▸ **WORK INSTRUCTIONS**
Check every line of the entries for the string "agent" and return the ones that contain it.

--------------------------------------------------

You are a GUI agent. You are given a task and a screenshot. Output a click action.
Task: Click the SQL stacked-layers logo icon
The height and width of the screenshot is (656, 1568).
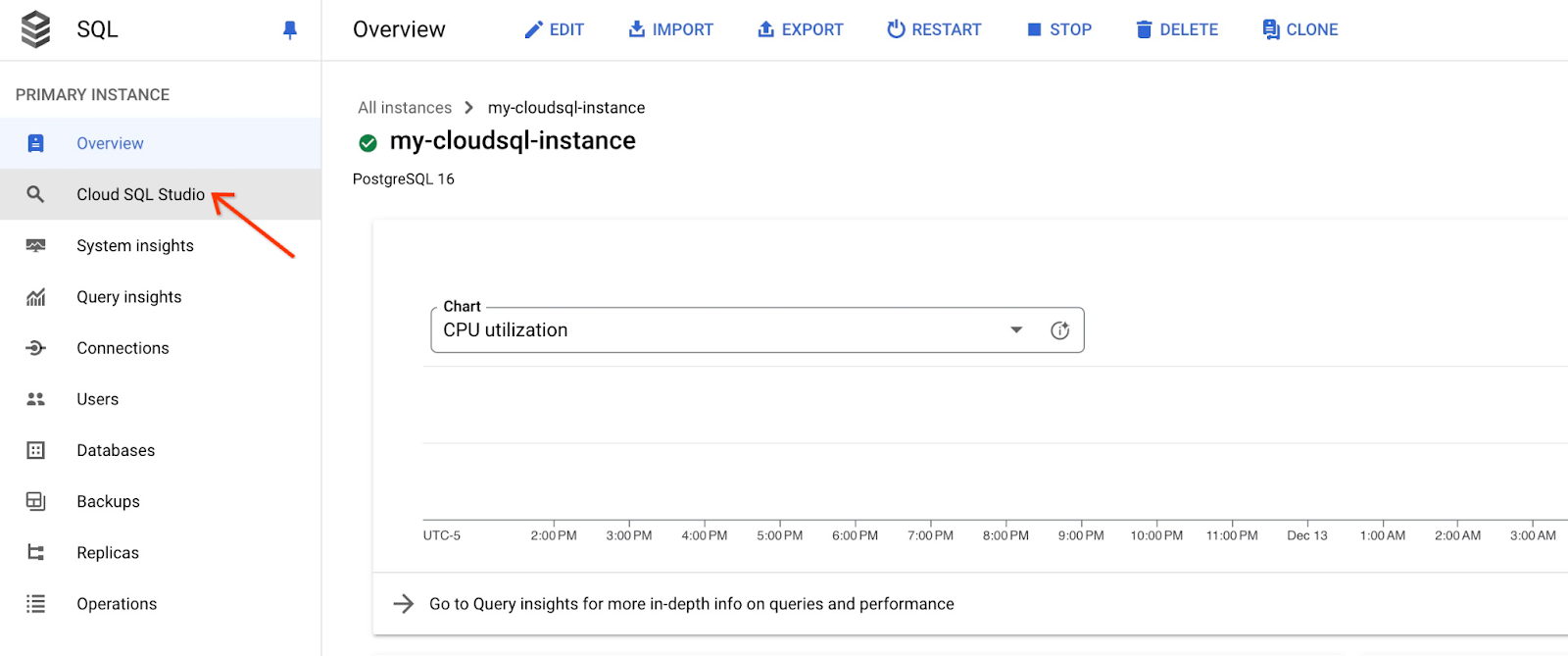point(36,29)
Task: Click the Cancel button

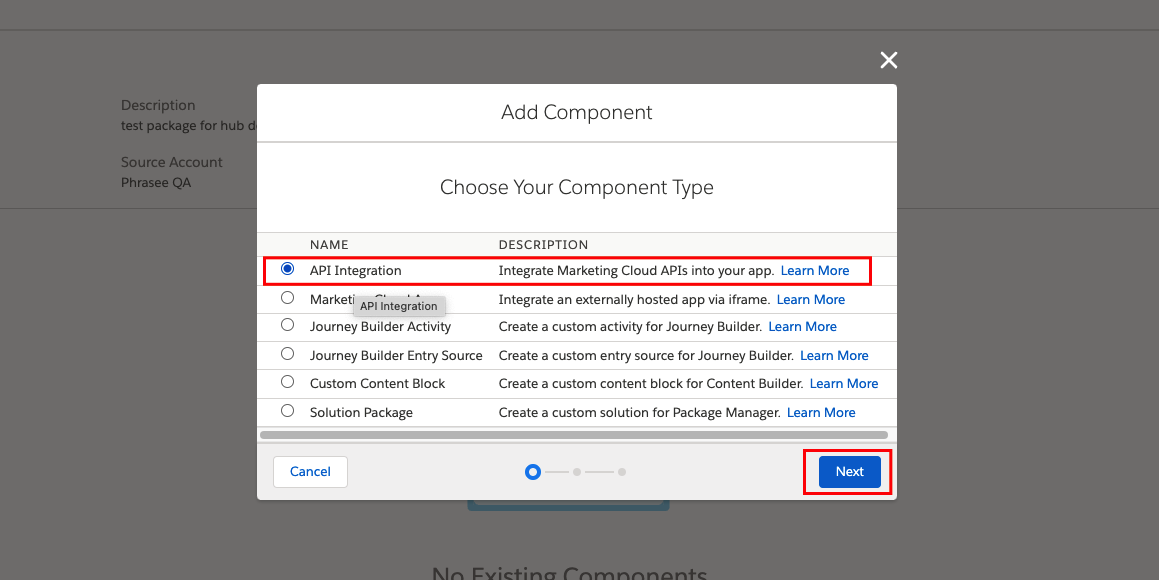Action: (x=310, y=471)
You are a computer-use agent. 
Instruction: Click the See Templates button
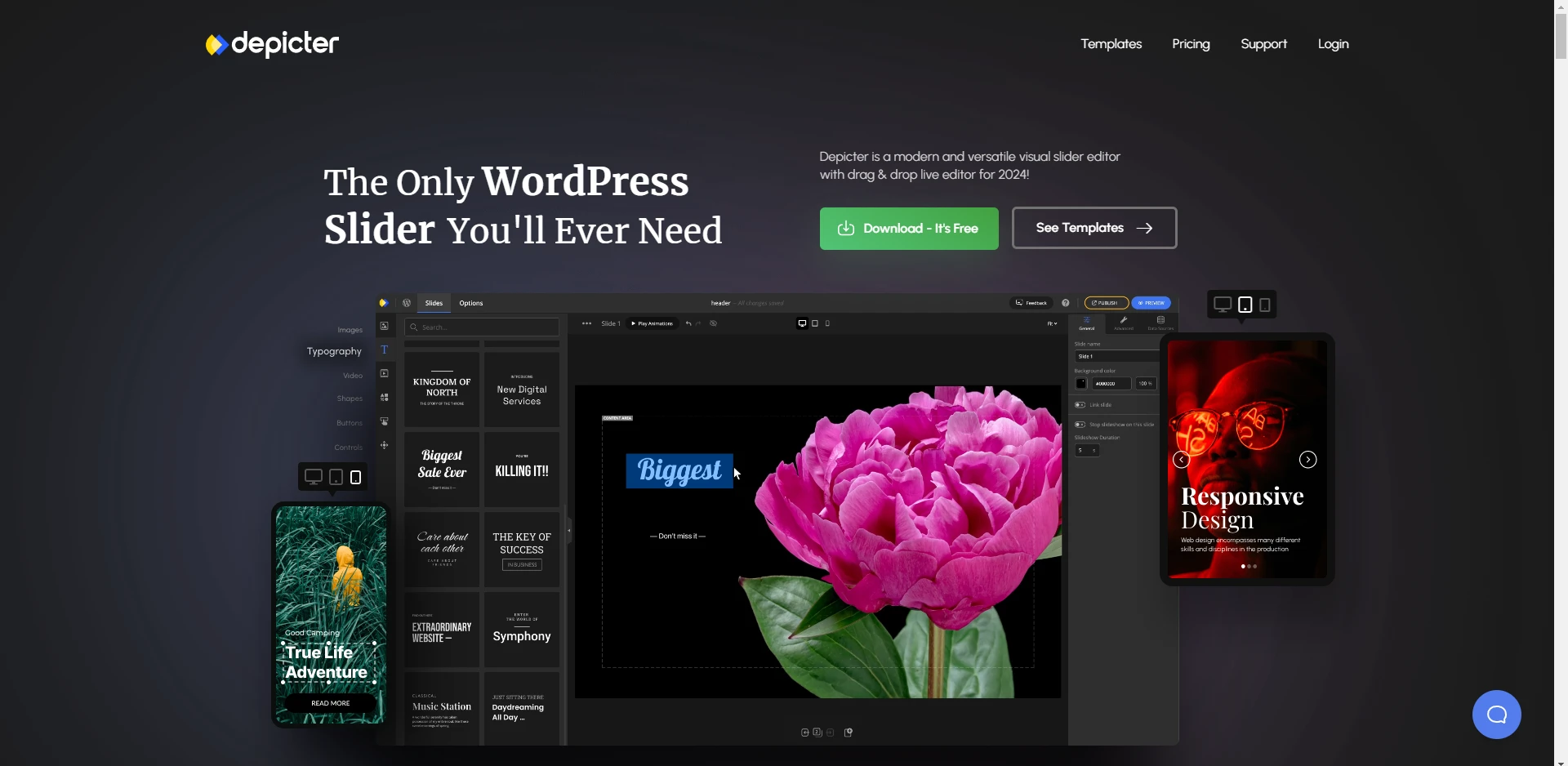(1094, 228)
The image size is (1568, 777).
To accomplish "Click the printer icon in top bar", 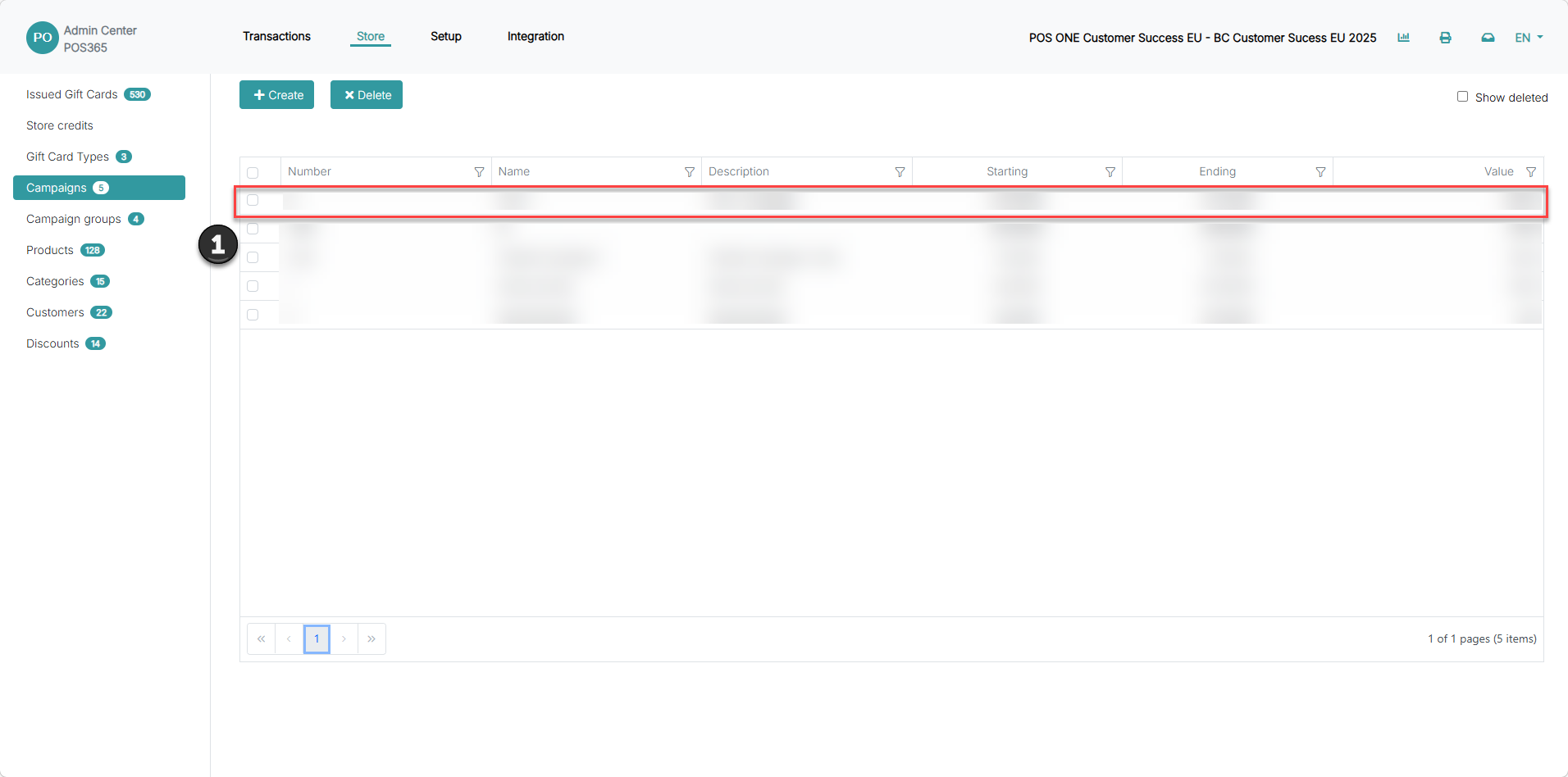I will point(1445,38).
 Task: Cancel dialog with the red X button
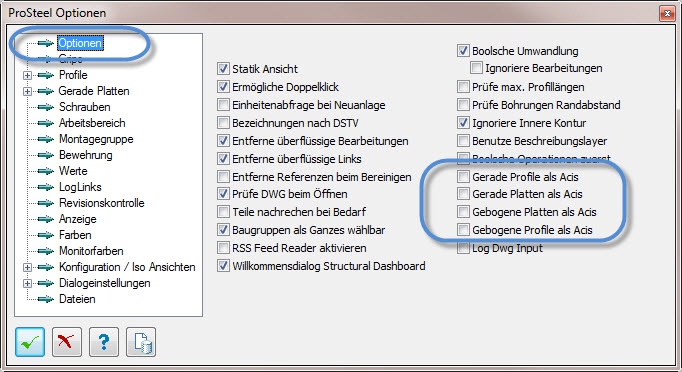(67, 342)
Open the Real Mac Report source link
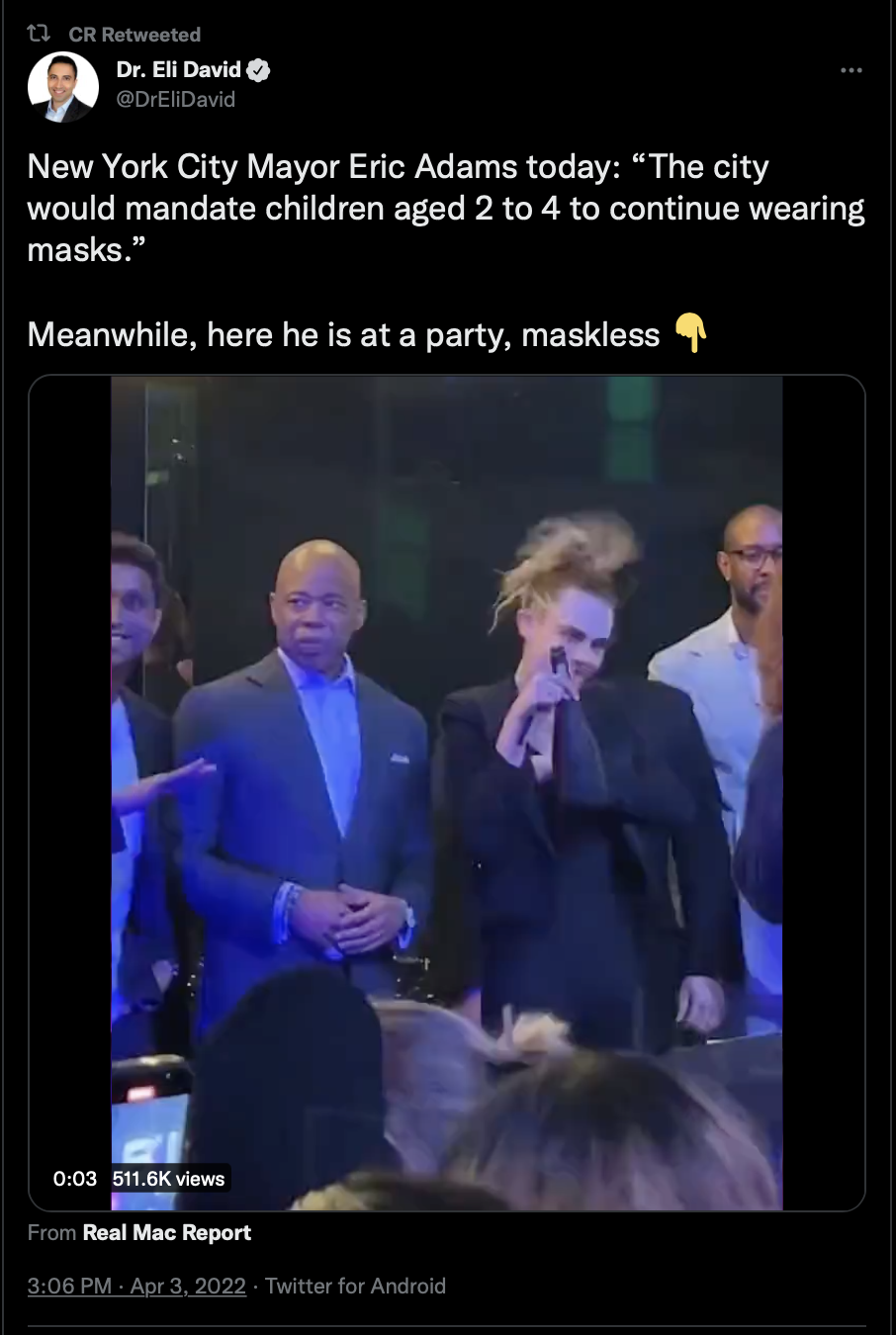This screenshot has width=896, height=1335. 167,1233
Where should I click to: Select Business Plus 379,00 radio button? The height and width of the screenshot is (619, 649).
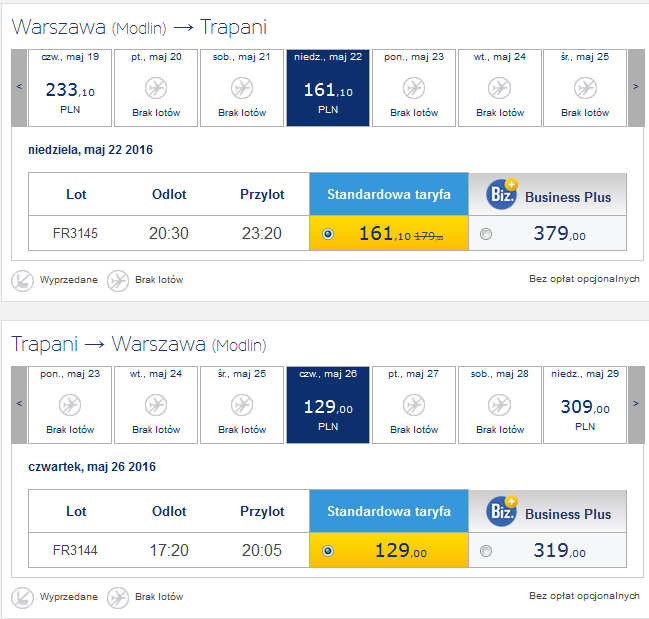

--------------------------------------------------

▸ **ANSWER BOX**
You are a GUI agent. You are given a task and a screenshot. Output a click action.
You are a computer-use agent. 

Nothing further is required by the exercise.